How to complete this task
Would you please return the data below verbatim, without its pictures?

Collected data
==========

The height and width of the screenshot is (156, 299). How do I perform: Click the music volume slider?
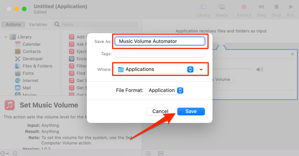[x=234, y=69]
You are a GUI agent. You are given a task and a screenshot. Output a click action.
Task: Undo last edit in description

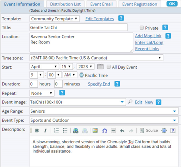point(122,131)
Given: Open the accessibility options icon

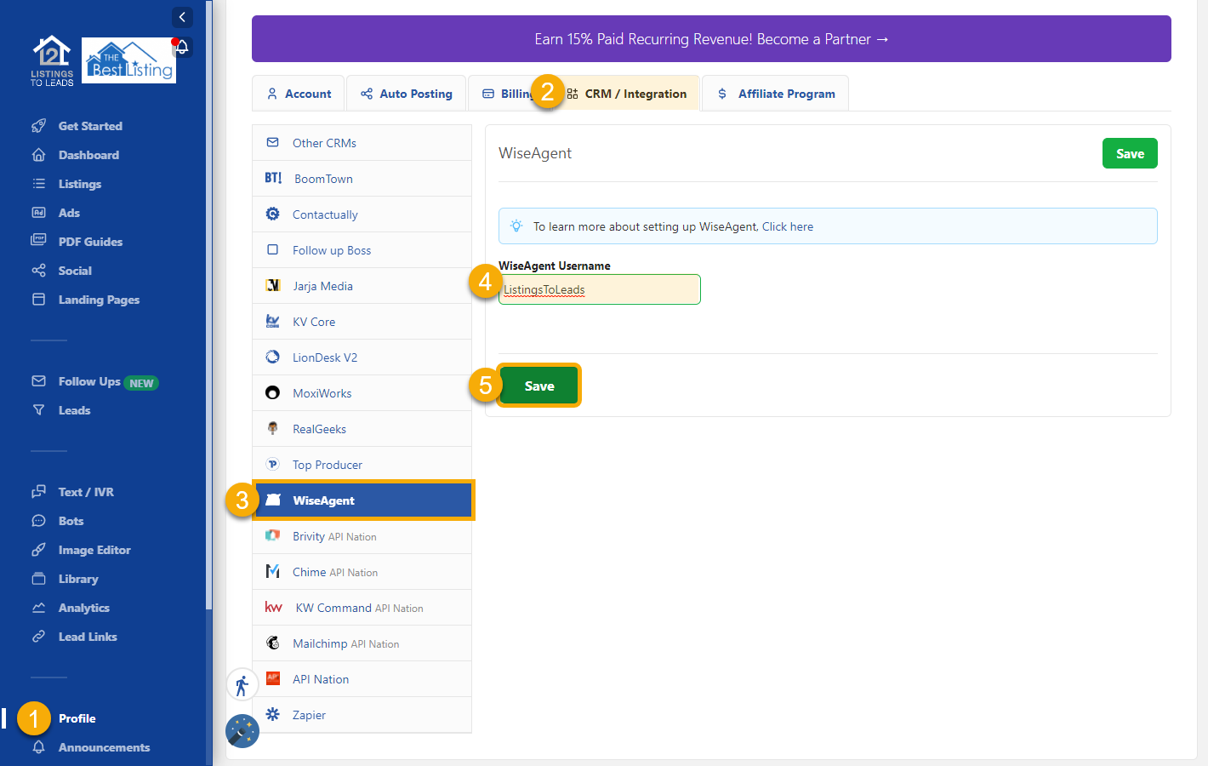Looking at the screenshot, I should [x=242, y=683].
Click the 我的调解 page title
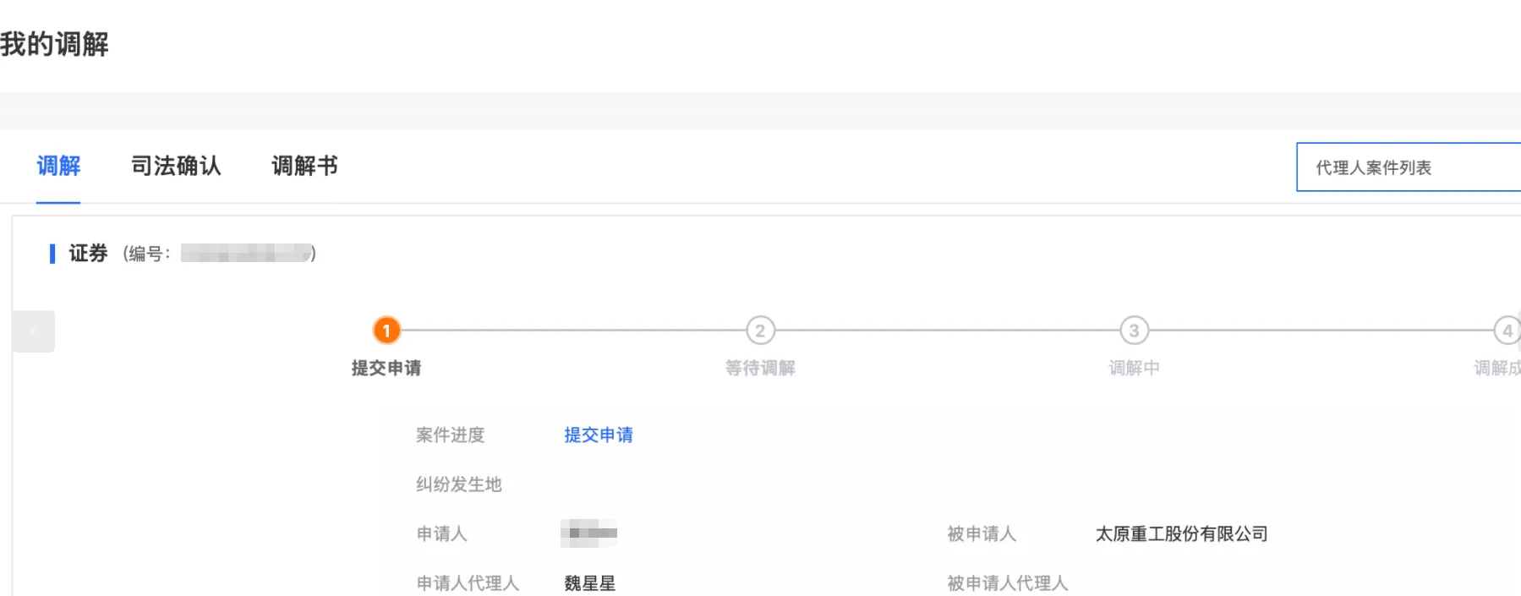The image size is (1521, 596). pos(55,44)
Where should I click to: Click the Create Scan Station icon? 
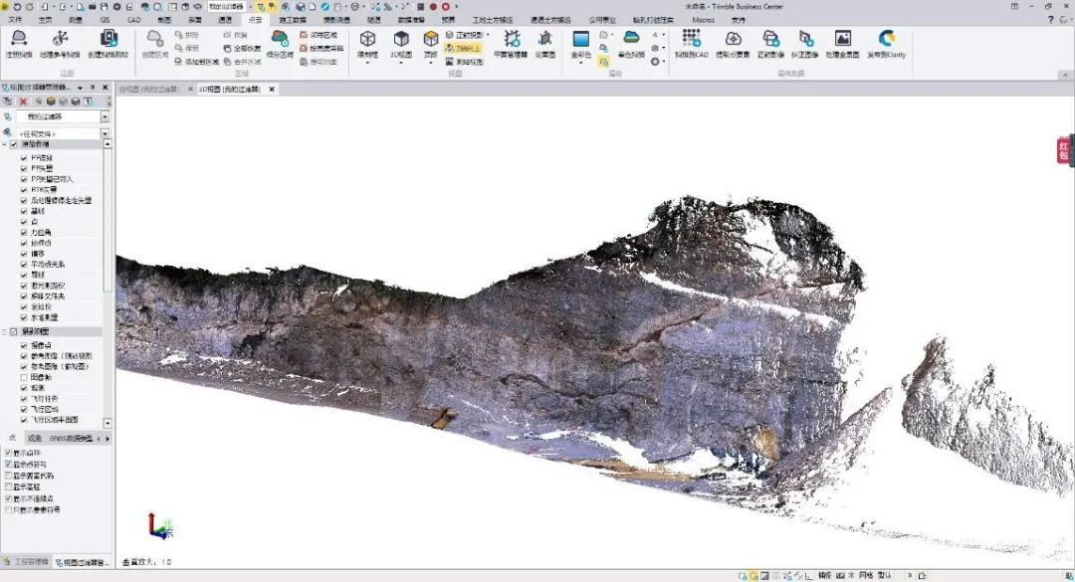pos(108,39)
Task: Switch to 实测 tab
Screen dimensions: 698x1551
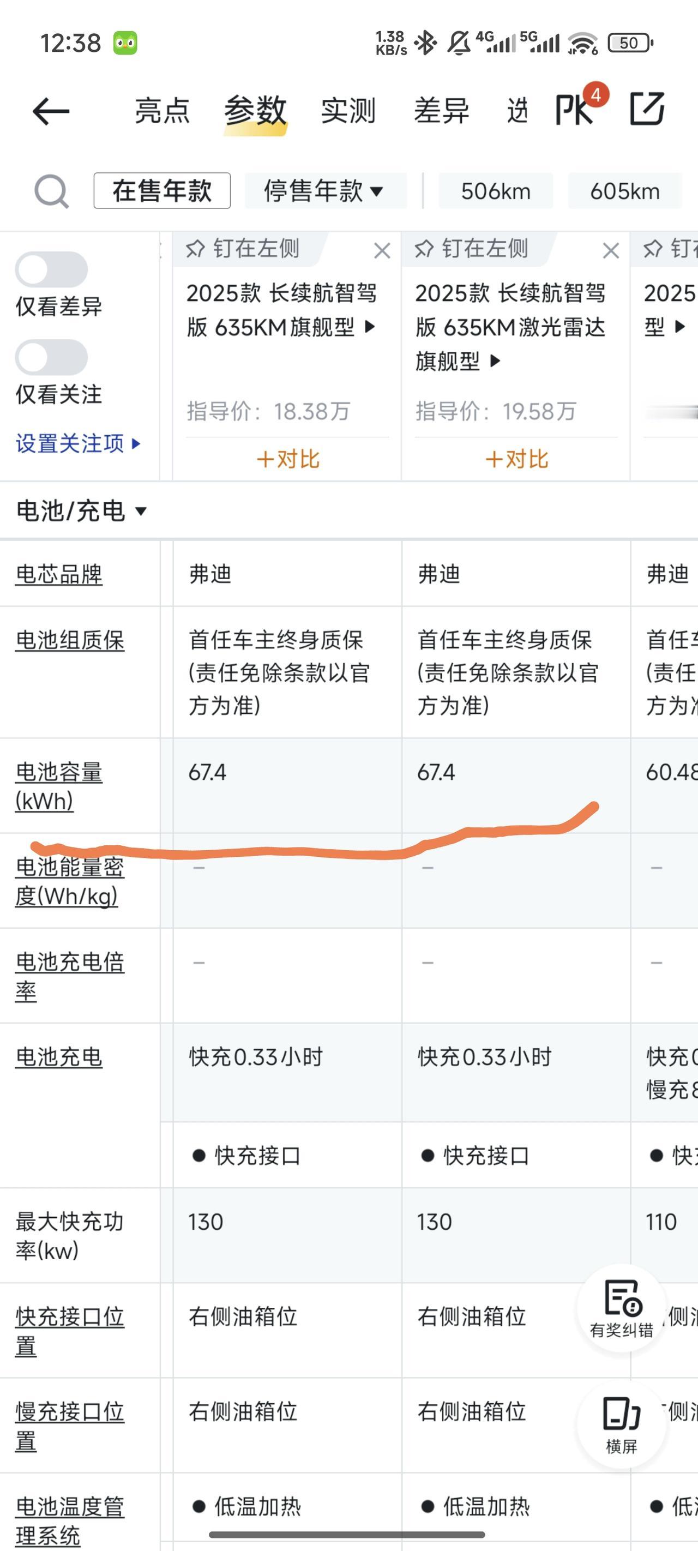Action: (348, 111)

==========

Completed task
The height and width of the screenshot is (156, 299). How do I perform: Click the music volume slider?
[x=234, y=69]
You are a GUI agent. You are given a task and a screenshot. Output a click action.
Task: Undo last edit in description

point(122,131)
Given: Open the accessibility options icon

Looking at the screenshot, I should [x=242, y=683].
Click the 我的调解 page title
The image size is (1521, 596). pos(55,44)
Where should I click to: Click the Create Scan Station icon? 
pos(108,39)
Task: Switch to 实测 tab
Screen dimensions: 698x1551
Action: (348, 111)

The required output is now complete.